Silent MRI with ZTE sequences: What, Why, How?
Date 09 Jun 2021
Location online event

Loud acoustic noise has been reluctantly accepted by the MR community as a necessary by-product of producing an image. It is often listed as a significant negative factor by patients, and is linked to high anxiety during a scan. But MR scans do not have to be noisy – if steep gradient changes can be avoided then only minimal acoustic noise is generated.

Silent MRI with ZTE sequences: What, Why, How?

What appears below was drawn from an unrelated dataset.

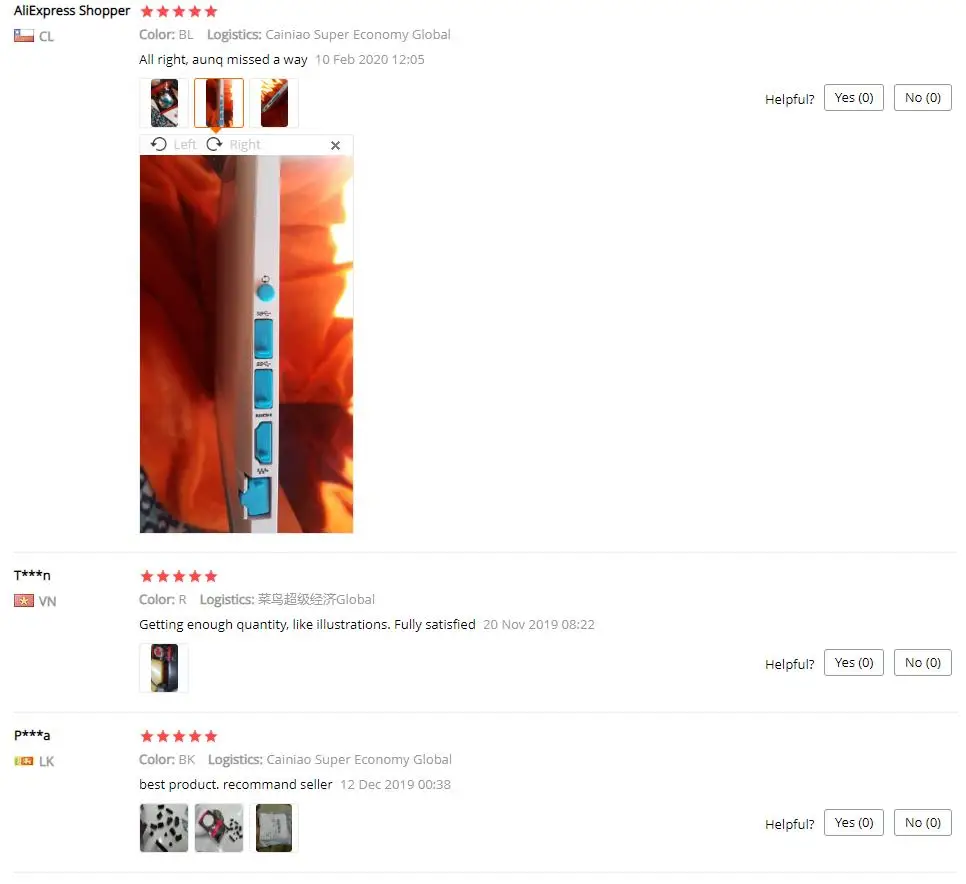Click the rotate Left icon

point(158,144)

In this talk I will describe how serendipity provided the almost silent 3D radial Zero Echo-Time sequence, discuss the technical difficulties in producing high-quality, high-contrast images using it, and showcase recent work from our group in both structural and functional silent scanning.

Discussion points of the webinar:

What technical challenges does silent imaging have? How can we overcome them and achieve good image quality & contrast?

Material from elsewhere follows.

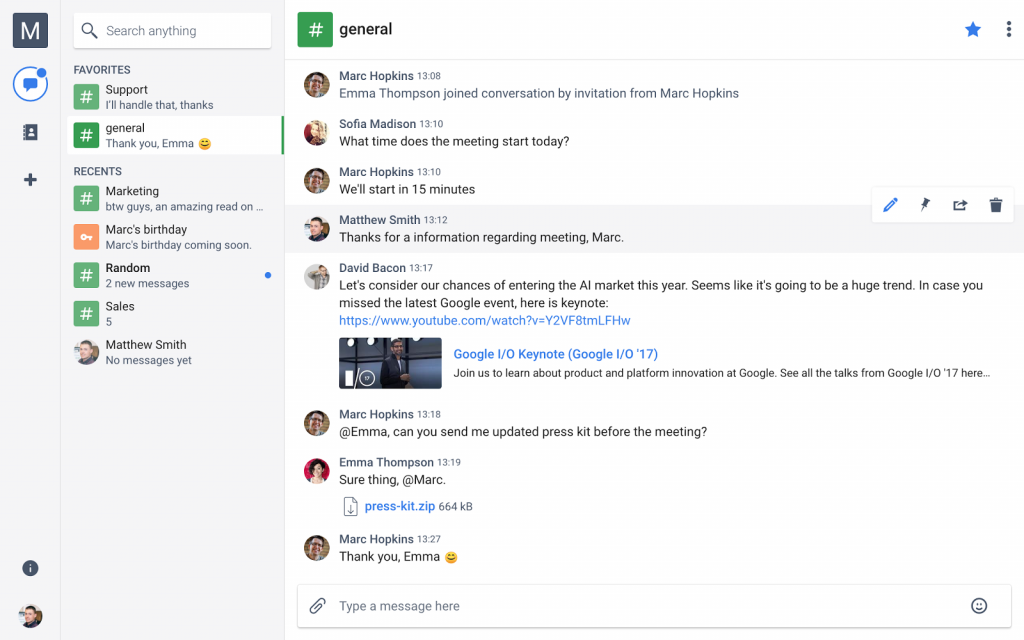Screen dimensions: 1024x640
Task: Toggle the favorite star for the general channel
Action: click(972, 29)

Why is acoustic noise a problem for clinical MRI?

How can we make MRI silent?

by Dr Tobias Wood

King’s College London

I have spent my career bouncing around the electromagnetic spectrum. During my Master’s project at the University of Cambridge I attempted to build a photonic network switch, and I then spent a year in the space industry working with telecommunications satellites in the GHz range. I then completed a PhD at Imperial College London in laparoscopic fluorescence imaging of cancer, before switching to a frequency of 300 MHz, developing quantitative MR methods on a pre-clinical 7T magnet at King’s College London. In recent years I have moved downfield slightly to 128 MHz, continuing with my interest in quantitative methods but also working to enable clinically useful silent MR scanning.